Last month the federal government made its long-awaited response to the Productivity Com­mission’s inquiry into intellectual property arrangements. The commission had recommended a US-style “fair use” regime of copyright exceptions. After lengthy deliberation the government has opted to note the recommendation and consult further in light of the complexity of the issues and the divergence of views.

This pause on proceedings will frustrate the campaign by the Australian Digital Alliance — of which Universities Australia and more than half of Australia’s universities are members — to advance its interests at the expense of the creators of copyright material, such as writers, photographers, musicians, illustrators, artists, filmmakers and designers.

The government’s response hands universities an opportunity to reconsider their ill-advised support for this unfair, cynical and counterproductive proposal. They would be smart to take it. The mission of universities is to create, disseminate and extend knowledge, but the fair use proposal would imperil the capacity to produce cultural knowledge in this country.

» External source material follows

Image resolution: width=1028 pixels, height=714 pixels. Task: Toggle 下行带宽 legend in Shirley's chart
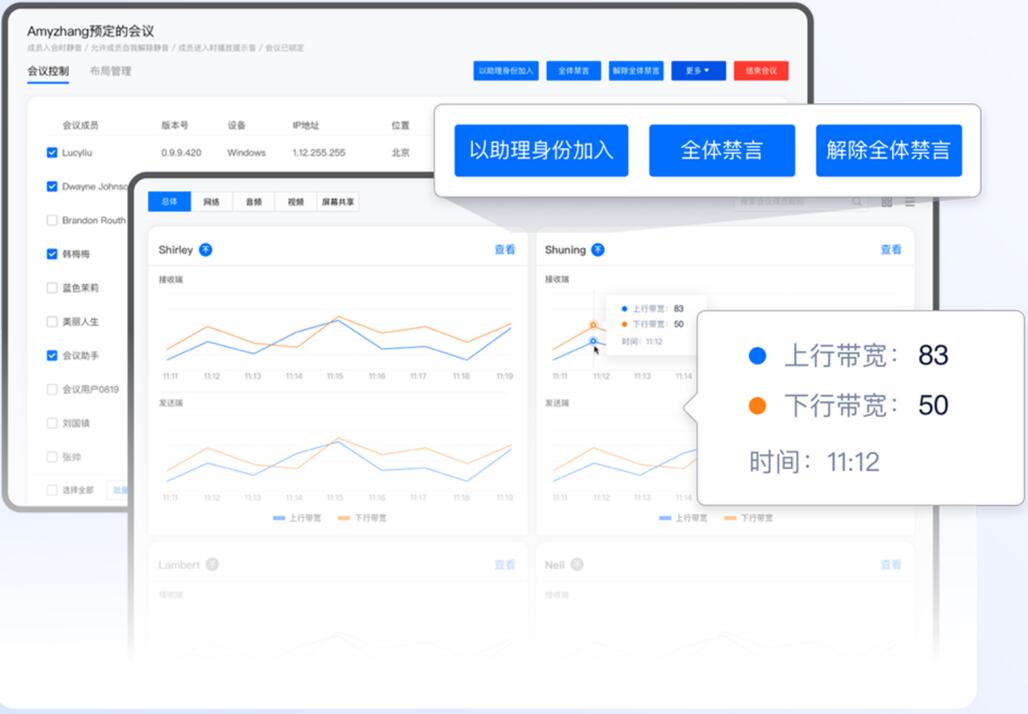click(x=362, y=518)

There is no doubt that further consultation and reform are indicated: like other regulatory frameworks, the copyright regime needs constant updating to take account of technological developments. But to embark on the so-called fair use option as proposed would be a catastrophic error.

Under the fair use regime, if you write a play, create a design, make a film or compose a tune, anyone can help themselves to it and reuse it any way they like, for profit or propaganda, without acknowledgment, permission or fair payment. It is up to you to find out they’re doing it, and attempt to halt this use or extract proper payment by recourse to the law.

It is not apparent why intellectual property should be treated so differently from other forms of property. The Productivity Commission and the ADA use Silicon Valley business-speak and law Latin to advance their arguments, but this is one of those situations where apparent opacities clarify beautifully in the language of Chaucer. Let’s be clear: in other realms of property law, the behaviour they would like to legitimise goes by the Old English term “theft”.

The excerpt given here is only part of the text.